From the entries below, count the lines holding the word "table" and give nothing but the number.

### DATA TO PROCESS
Start of Block

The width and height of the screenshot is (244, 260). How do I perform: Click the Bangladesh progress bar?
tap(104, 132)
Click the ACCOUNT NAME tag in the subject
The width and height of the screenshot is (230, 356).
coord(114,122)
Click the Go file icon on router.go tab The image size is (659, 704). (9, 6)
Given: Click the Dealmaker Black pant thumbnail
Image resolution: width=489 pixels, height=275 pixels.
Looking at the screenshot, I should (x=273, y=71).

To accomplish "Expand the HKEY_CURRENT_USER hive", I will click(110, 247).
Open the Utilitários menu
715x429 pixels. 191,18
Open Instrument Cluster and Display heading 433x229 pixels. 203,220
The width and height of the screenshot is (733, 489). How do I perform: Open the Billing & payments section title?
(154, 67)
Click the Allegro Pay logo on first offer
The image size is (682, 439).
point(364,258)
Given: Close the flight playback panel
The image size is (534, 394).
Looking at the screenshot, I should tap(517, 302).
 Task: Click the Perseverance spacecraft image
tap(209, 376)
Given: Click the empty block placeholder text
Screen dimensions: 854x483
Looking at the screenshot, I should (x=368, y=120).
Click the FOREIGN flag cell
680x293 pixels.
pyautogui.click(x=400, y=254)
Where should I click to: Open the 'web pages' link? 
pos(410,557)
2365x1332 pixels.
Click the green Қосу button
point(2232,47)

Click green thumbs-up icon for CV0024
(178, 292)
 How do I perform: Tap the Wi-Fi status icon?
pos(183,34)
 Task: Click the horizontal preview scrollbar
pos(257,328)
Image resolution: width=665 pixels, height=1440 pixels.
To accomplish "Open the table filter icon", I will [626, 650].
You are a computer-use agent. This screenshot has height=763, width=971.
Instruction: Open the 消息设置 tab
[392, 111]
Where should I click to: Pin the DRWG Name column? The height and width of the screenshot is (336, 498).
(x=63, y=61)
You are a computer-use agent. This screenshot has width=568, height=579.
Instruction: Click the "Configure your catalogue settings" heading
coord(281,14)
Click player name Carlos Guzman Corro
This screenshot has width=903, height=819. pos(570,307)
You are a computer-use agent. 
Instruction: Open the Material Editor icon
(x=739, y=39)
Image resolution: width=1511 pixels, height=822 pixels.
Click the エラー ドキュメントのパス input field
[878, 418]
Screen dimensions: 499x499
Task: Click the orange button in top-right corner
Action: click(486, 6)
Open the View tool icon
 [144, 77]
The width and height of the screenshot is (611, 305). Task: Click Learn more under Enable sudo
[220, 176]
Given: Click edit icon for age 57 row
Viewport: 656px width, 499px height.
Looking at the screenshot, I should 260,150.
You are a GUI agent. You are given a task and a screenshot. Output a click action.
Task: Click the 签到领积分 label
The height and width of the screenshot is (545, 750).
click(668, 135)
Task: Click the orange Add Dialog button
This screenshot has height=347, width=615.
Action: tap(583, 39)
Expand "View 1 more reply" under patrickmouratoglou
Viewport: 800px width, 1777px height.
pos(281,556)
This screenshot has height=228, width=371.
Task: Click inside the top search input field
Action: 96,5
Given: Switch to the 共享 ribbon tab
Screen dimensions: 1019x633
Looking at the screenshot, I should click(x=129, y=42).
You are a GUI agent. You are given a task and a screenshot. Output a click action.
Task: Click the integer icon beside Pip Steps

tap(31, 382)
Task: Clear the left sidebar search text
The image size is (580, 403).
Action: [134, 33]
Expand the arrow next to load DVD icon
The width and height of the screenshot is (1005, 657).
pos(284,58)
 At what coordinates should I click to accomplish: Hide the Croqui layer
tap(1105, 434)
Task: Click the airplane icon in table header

End of Block

### EXERCISE RESPONSE
2